Texto proporcionado
● ● ● ●

Mansilla, porteño gobernador de la provincia entre 1821 y 1824, tiene en su biografía notables méritos militares, desde su participación en la defensa contra las invasiones inglesas de 1806 y 1807 hasta la batalla en la Vuelta de Obligado, contra la escuadra naval anglo francesa, pero nunca será olvidado y siempre recordado (y sospechado) de traicionar a Francisco Ramírez y sepultar el sueño de la “Republica de Entre Ríos”, pero ésa…esa es otra historia.
Volvamos con “Troilo” a las 4 Esquinas. “Siempre fue un almacén de ramos generales, y no cambió nada. Seguimos vendiendo de todo un poco y lo principal es vender barato, sino no se puede competir con los supermercados, pero los tupimos lindo a todos” confiesa entre risas, el hombre que sabe de la fidelización que posibilita seguir abiertos y de la lealtad de los viejos clientes que encuentran en este emblemático lugar una suerte de segundo hogar, una iglesia donde el bolichero es el pastor que convoca detrás del altar que es ese mostrador brilloso de tantas copas servidas.
Un buen aislamiento hace de “Las 4 Esquinas” un lugar fresco y agradable pese a las chapas, mientras afuera el termómetro anda con ganas de hacer un nuevo récord. Las estanterías exhiben lo que toda despensa debe tener: Yerba, azúcar, harinas, aceite, productos de limpieza, gaseosas y bebidas alcohólicas. “Se toma vino, cerveza y coca con fernet” dice el bolichero mientras le sirve una copa a Pedro, un cliente amigo que hizo una parada técnica acompañado de su hijo de 8 años: “Yo venía con mi viejo al bar, y lo sigo haciendo ahora con él” relata apuntando al pequeño que pide otra gaseosa sin desatender la pantalla del celular.

● ● ● ●

Datos de análisis
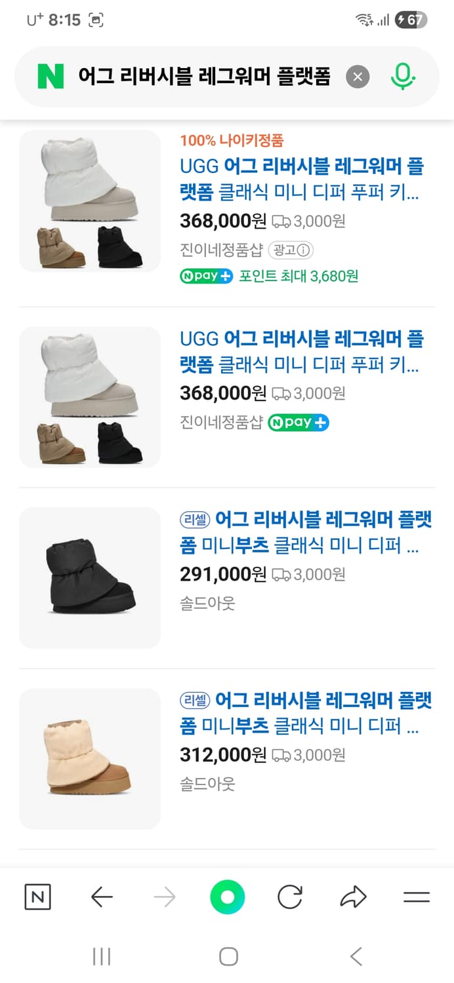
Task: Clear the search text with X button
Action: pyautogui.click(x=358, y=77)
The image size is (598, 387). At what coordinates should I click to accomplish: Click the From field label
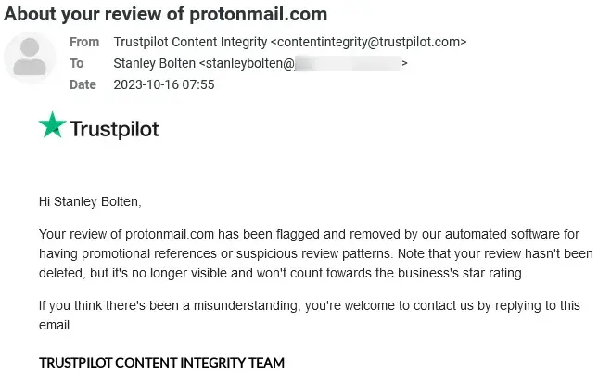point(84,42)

● ● ● ●

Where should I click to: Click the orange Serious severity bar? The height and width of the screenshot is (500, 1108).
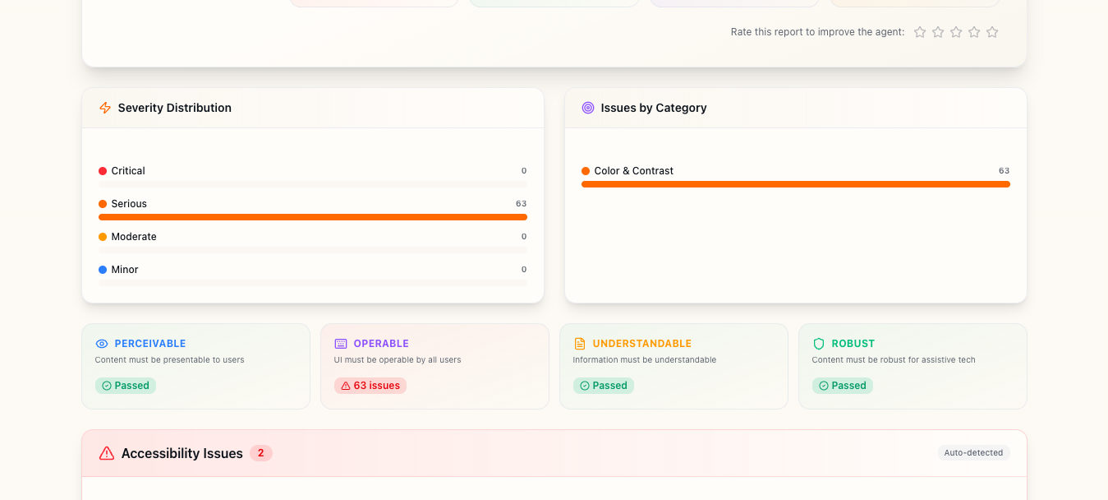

● ● ● ●

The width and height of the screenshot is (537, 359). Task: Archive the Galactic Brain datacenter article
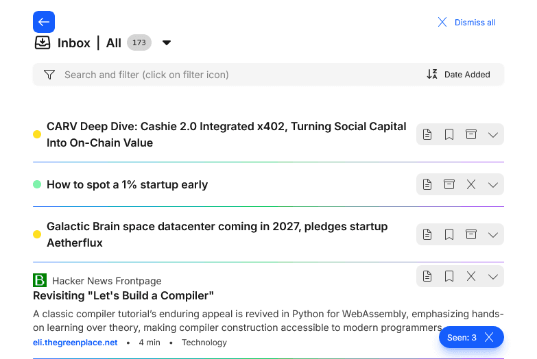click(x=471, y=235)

● ● ● ●

Enunciado 1
Responda estas preguntas según el texto sobre el almacén Las 4 Esquinas:
(a) ¿Entre qué años fue Mansilla gobernador de la provincia?
(b) ¿Qué bebidas se toman, según el bolichero?
(c) ¿Qué edad tiene el hijo de Pedro?
Enunciado 2
Indique si cada afirmación concuerda con el texto sobre el almacén Las 4 Esquinas. Responda sí o no y cite las palabras del texto que lo determinan:
(a) El local cambió de rubro con el paso del tiempo.
(b) Mansilla participó en la defensa contra las invasiones inglesas.
(c) Dentro del local hace calor por culpa de las chapas.
Enunciado 3
Continúe el texto sobre el almacén Las 4 Esquinas a partir de su última oración.

Respuesta 1
(a) Entre 1821 y 1824.
(b) Vino, cerveza y coca con fernet.
(c) 8 años.

Respuesta 2
(a) No: "Siempre fue un almacén de ramos generales, y no cambió nada."
(b) Sí: "desde su participación en la defensa contra las invasiones inglesas de 1806 y 1807"
(c) No: "Un buen aislamiento hace de “Las 4 Esquinas” un lugar fresco y agradable pese a las chapas"

Respuesta 3
¿Qué podemos picar? “Lo que quiera” arremete el almacenero mientras todos ríen. “Se puede picar salame casero, queso, mortadela y galleta de campo” esclarece “Troilo” sobre la oferta, pero también “puede llevarse un pollo o comer un asado entre amigos” aporta Mario, el amigo cliente con ganas de hablar que todos los días pasa cerca del mediodía a tomar un vermú, y vuelve cuando baja el sol para compartir el protocolo de la conversación que nunca será interrumpida por el sonido de un teléfono móvil, salvo que “llame la patrona” se confiesa.
Pedro Aníbal Dellagiustina, “Troilo” para todos, no sabe si alguien seguirá el boliche y él anda con ganas de jubilarse, aunque es un hombre joven de sólo 61 años. “Ya estoy cansado, hace muchos años que estamos acá detrás del mostrador” admite. Un sobrino podría ser el continuador de la historia aquí, en las esquinas que son cuatro de Salas y Lucena, en los limites urbanizados de Gobernador Mansilla, pero no lo ve muy convencido.
El boliche está tal cual se construyó hace más de 100 años. “Le cambié las chapas del techo que se habían picado, pero las paredes y todo lo que se ve siguen igual, nada se ha tocado” expresa el hombre al que todos conocen por el apellido del gran “Pichuco” pero que nada sabe de tango. “Me gusta la música, pero no se cantar”, y se ríe con ganas.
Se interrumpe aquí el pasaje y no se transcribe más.